Day after day, arctic squirrels go about a constant routine, despite six months of unyielding daylight. Studies of the squirrels are revealing not only the nature of unusual animal behavior, they may shed light on how to help people whose circadian rhythms have been damaged by off-hours work schedules or illness. With support from the U.S. National Science Foundation, physiological ecologist Cory Williams of the University of Alaska Anchorage (UAA) and a team from UAA and the University of Alaska Fairbanks (UAF) are at the UAF Institute of Arctic Biology's Toolik Field Station in Northern Alaska to study the arctic ground squirrel on its home turf. The following are pictures from that study, and you can learn more about the work — and catch a video — in "Arctic Squirrels Share Circadian Secrets." [All photos courtesy the National Science Foundation. (NSF)]

 

Looking around

Arctic ground squirrels maintain circadian rhythms throughout the Arctic summer.

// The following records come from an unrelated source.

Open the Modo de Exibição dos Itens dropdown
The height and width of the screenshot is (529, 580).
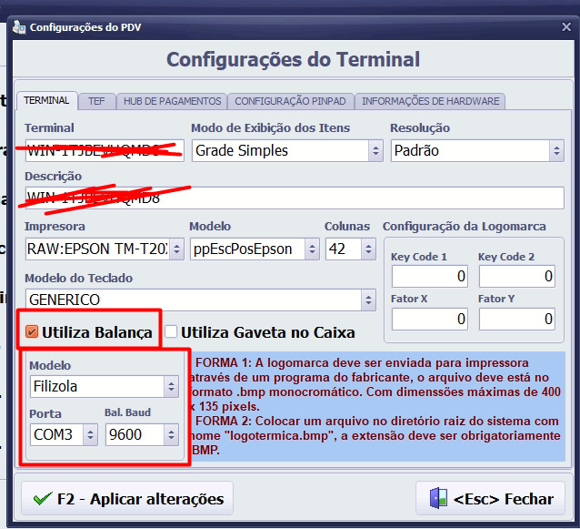pyautogui.click(x=375, y=150)
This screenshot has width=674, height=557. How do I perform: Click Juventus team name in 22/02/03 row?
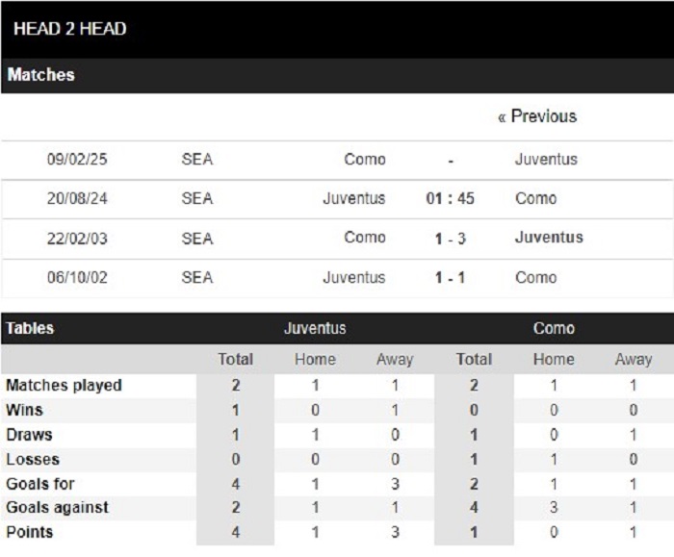pyautogui.click(x=549, y=238)
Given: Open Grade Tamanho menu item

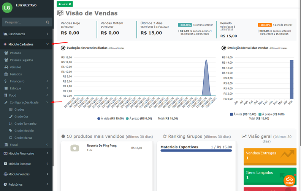Looking at the screenshot, I should pyautogui.click(x=25, y=124).
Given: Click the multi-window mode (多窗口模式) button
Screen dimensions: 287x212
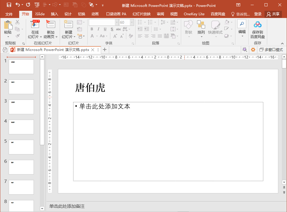Looking at the screenshot, I should [x=271, y=50].
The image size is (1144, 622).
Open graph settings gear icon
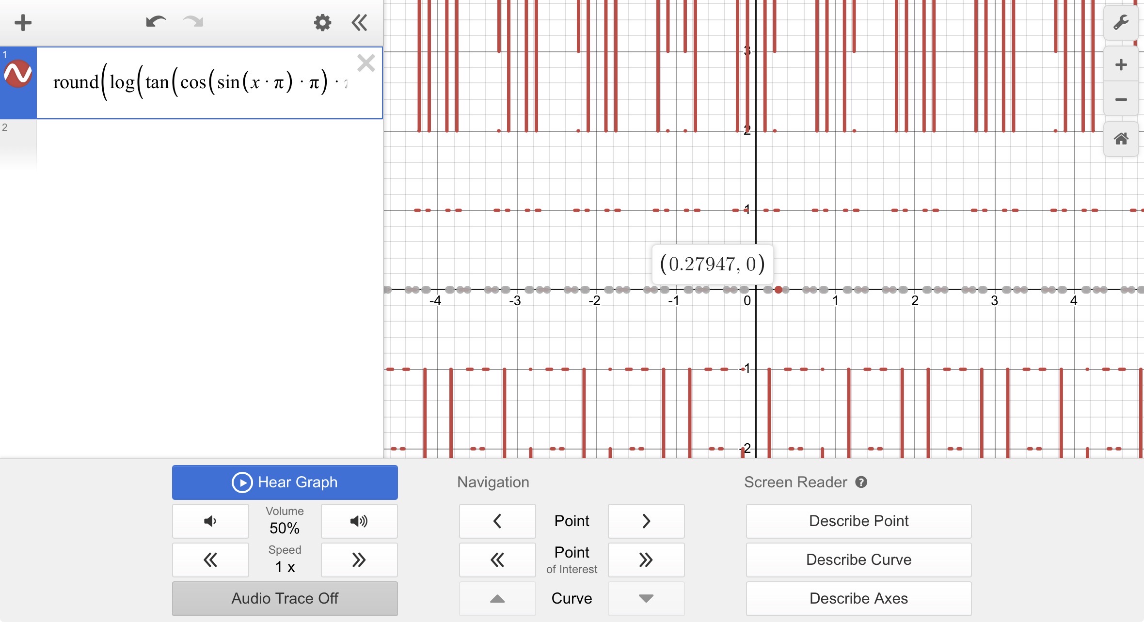point(322,22)
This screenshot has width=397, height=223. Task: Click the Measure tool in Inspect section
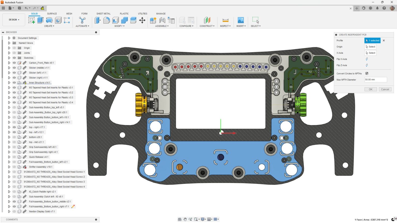225,20
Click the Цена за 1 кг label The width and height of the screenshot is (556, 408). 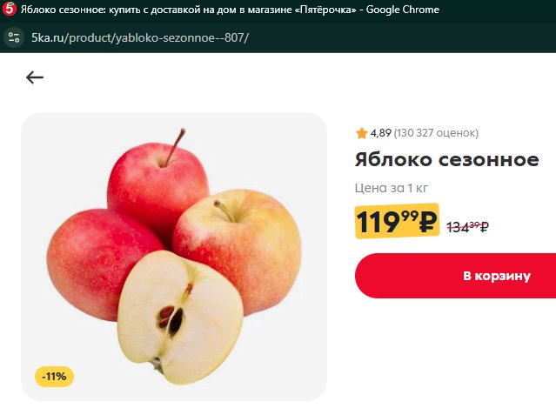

These squirrels don't emerge from their burrow until mid-morning and are usually home by early evening, even though theirs is essentially a constant-light environment. 


Tempting treats

An arctic ground squirrel goes for a carrot, en route to getting measured for the Alaskan field study. Researchers are interested in understanding why these squirrels, when given the opportunity to forge throughout the day because of constant daylight, restrict their activity to only mid-day intervals. 


Can't resist

Some treats are just too tempting to resist.


Gathering data

As part of an NSF field study, physiological ecologist Cory Williams and research technician Kate Wilsterman use portable research equipment to quickly take measurements on an arctic ground squirrel.


More data collection

Researcher Cory Williams and his team implant body temperature loggers and deploy light collars on squirrels in the study. The collars provide information on when the squirrels are above or below ground and the logger provides information on the animals' circadian body-temperature rhythms. 


Enjoying the find

The Alaska research team found that during the parts of the day when the ground squirrels are more active, their body temperature is slightly warmer. When bad weather conductions are present, such as a snow-fall event, the squirrels remain underground — yet this body-temperature change still occurs. The squirrels still become warmer during the day even though they're not active on the surface.